┌──
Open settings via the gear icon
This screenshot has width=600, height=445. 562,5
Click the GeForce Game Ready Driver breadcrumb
└──
┌──
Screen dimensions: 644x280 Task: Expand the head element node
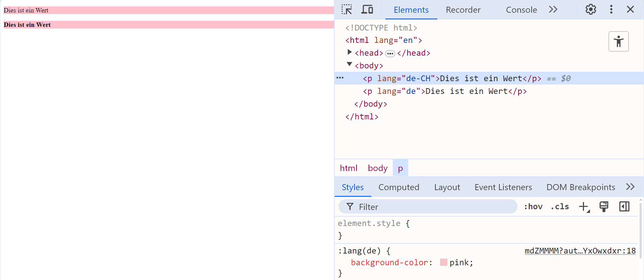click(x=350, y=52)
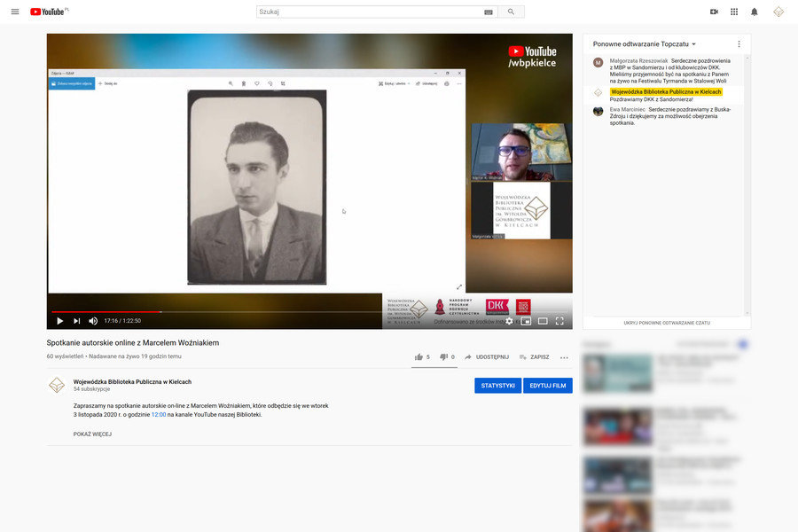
└──
┌──
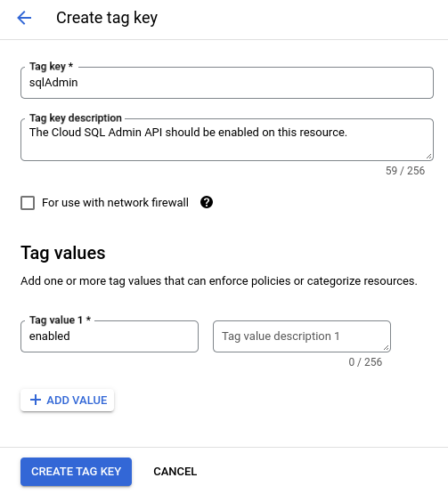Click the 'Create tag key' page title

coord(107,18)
└──
* _WORK REQUEST_:
Above are some lines. Repeat exactly, and only, those from the line that has "Open settings via the gear icon" through the line that has "Click the GeForce".

* _TASK RESULT_:
Open settings via the gear icon
This screenshot has width=600, height=445. 562,5
Click the GeForce Game Ready Driver breadcrumb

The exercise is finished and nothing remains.